Mishra then concludes:
Seven years on, hundreds of thousands are dead, and millions of refugees on the move, while the US seems only to have boosted its old enemies in Afghanistan, Iran and Lebanon, and created formidable new ones in Iraq and Pakistan. In The War Within, Woodward shows the US president slipping deeper into his own world. "We're killin' 'em! We're killin' 'em all!" But not even the Bush administration, which has proved ready to do unspeakable things to its perceived enemies, can kill them all. It can continue to stage elaborate shock-and-awe spectacles, but if, as is increasingly evident, the target audience refuses to be impressed by them, they are rendered utterly futile - even dangerously counterproductive. "Force," as James Baldwin pointed out in the early 1970s during the US bombing of Indochina, "does not work the way its advocates seem to think it does. It does not, for instance, reveal to the victim the strength of his adversary. On the contrary, it reveals the weakness, even the panic of his adversary and this revelation invests the victim with patience."
...A gracious acceptance of the limits of US firepower may not be forthcoming from the next administration, which will face the hard choice to get out or fight on. Indeed, failure may make it even more determined to maintain the pride of US arms and the image of the mightiest power on earth. The prospect of humiliation in Vietnam was what prompted Nixon's devastation of Cambodia, setting the stage for the genocidal Pol Pot. As Hannah Arendt wrote, "when all signs pointed to defeat", the goal was "no longer one of avoiding humiliating defeat but of finding ways and means to avoid admitting it and 'save face'."
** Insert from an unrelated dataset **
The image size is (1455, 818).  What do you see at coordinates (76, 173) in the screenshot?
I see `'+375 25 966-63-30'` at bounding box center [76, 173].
Could smashing up Iran or invading Pakistan become the face-saving formula for the exponents of "shock and awe"? ...[Such] is the crazy logic of a wounded militarism that, notwithstanding its battered economy, the US may soon be embattled on many more fronts in what is already its most damaging war.
The United States has lost its pointless war against the people of Afghanistan. Yet both the "progressive" standard-bearer and the "conservative" stalwart have sworn to expand the conflict. Both have internalized the rhetoric and beliefs of a violent imperial project. Both men have shown themselves too weak in truth to escape the fear of appearing weak in the false light of militarism.
What other horrible deeds will these weak men embrace to put off the humiliation of defeat? I think we may find that our darkest years are ahead of us, as the hollow core of imperial ambition is exposed, and a dreadful, mighty reckoning for its atrocities blows back against us with hurricane force.